HDP Milletvekili Osman Baydemir’in Meclis’te kullandığı ‘Kürdistan’ ifadesine karşı para ve geçici çıkarma cezasına karşı AYM’ye başvuru yapıldı.

Baydemir’in avukatı Serdar Çelebi tarafından yapılan başvuruda, cezanın ifade özgürlüğü ve yasama sorumsuzluğu açısından Anayasa’ya aykırı olduğuna dikkat çekildi.

Başvuruda, yasama sorumsuzluğu açısında milletvekillerinin oy, söz ve düşüncelerinin Meclis dışında tekrarlanmasının ve açığa vurulmasının o oturumu yöneten Başkanlık Divanının teklifi üzerine Meclis kararıyla yasaklanabileceğini öngörerek milletvekili sorumsuzluğuna bir sınırlama getirildiği ve sorumsuzluğun Meclis tarafından kaldırılması mümkün olmadığına dikkat çekildi.

Milletvekillerinin kürsü dokunulmazlığının anımsatıldığı başvuruda, milletvekilinin kürsüde kullandığı ve dışarıda tekrar ettiği ifadeler nedeniyle ceza almaması anlamına geldiği hatırlatıldı.

‘ANAYASAL HAKLARI İHLAL EDİLMİŞTİR’

Başvuruda, başvurucu Baydemir’in mutlak ifade özgürlüğü, konuşmayı yaptığı esnada “Kürdistan” sözcüğünü kullandığı için ihlal edildiğine yer verilerek, “Sadece ona oy veren seçmenlerin değil; tüm halkın milletvekilidir ve de konuşmasının engellenmesi, 2018 Bütçe Yasası gibi son derece önemli yasama faaliyetlerine iki birleşim katılmasının engellenmesiyle Anayasal hakları ihlal edilmiştir” denildi.

Başvurunun devamında şöyle denildi: “Başvurucu hakkında işlem yapılmasına neden olan konuşmaları da Türkiye’nin 30 yılı aşkın bir süredir siyasi olarak en tartışmalı olan konularının başında gelen Kürt sorununa ilişkindir. Doğal olarak, Kürt illerinde geniş seçmeni bulunan bir partinin vekili olan başvurucunun Kürt sorunuyla ilgili konuları tartışmaya açması ve eleştiri hakkını kullanması gerekir.

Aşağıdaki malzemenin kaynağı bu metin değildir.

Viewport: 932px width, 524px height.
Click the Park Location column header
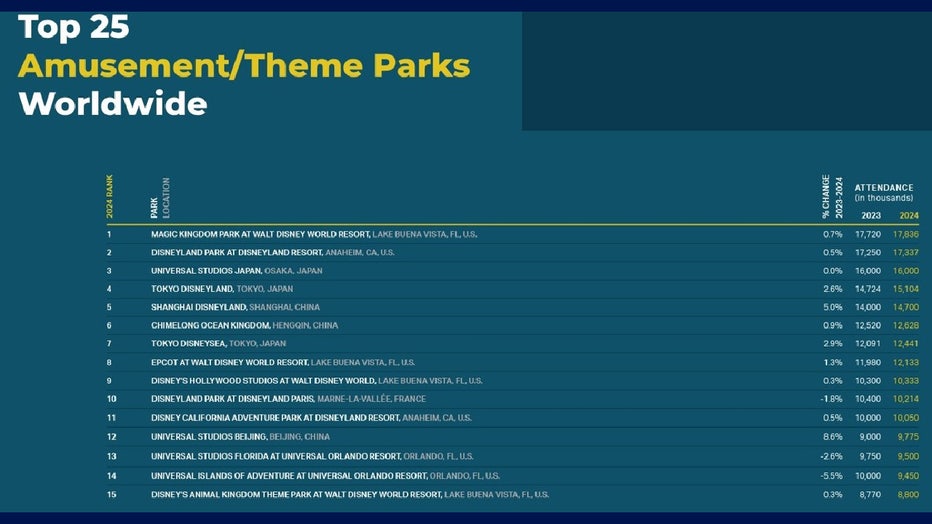[x=160, y=198]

Başvurucunun disiplin cezası almasına neden olan ifadelerinin tamamının siyasi nitelikte ve kamuyu ilgilendiren nitelikte olduğuna şüphe bulunmamaktadır. Siyasi ifade özgürlüğünün özellikle de milletvekilleri açısından sınırlandırılamayacağı açıktır. Kaldı ki başvurucunun kullandığı ifadeler, daha önce AİHM’in müdahalenin ifade özgürlüğünü ihlal ettiğine karar verdiği birçok örnekle kıyaslanamayacak ölçüde yumuşak ve barışçıl bir dille ifade edilmiştir.”

‘CEZA SÖZ KONUSU OLAMAZ…’

Baydemir’in cezaya maruz kalmasının açık bir siyasi ifade özgürlüğü ihlali olduğuna vurgu yapılan başvuruda, “Kürdistan” sözcüğünün ceza konusu olamayacağına dair sayısız beraat kararı olduğu hatırlatıldı.

Başvuruda, son olarak; “Başvurunun bütününden anlaşılabileceği üzere tamamen siyasi nedenlerle TBMM Genel Kurulu’ndan 2 birleşim yasaklanma ve maaş kesintisine maruz bırakılmıştır. Başvurucu, eşbaşkanları dahil toplam 9 milletvekilinin halen tutuklu oluşu, binlerce yöneticisinin hukuk dışı davalarla tutuklanıp haklarında dava açılmasını hatırlatarak; maruz kaldığı disiplin cezasının amacının siyasi olduğunu ve bununla AİHS madde 18’in ihlal edildiğini belirtmektedir” denildi.

Başvuruda manevi zararlarına karşılık 60 bin TL tazminat talep edildi.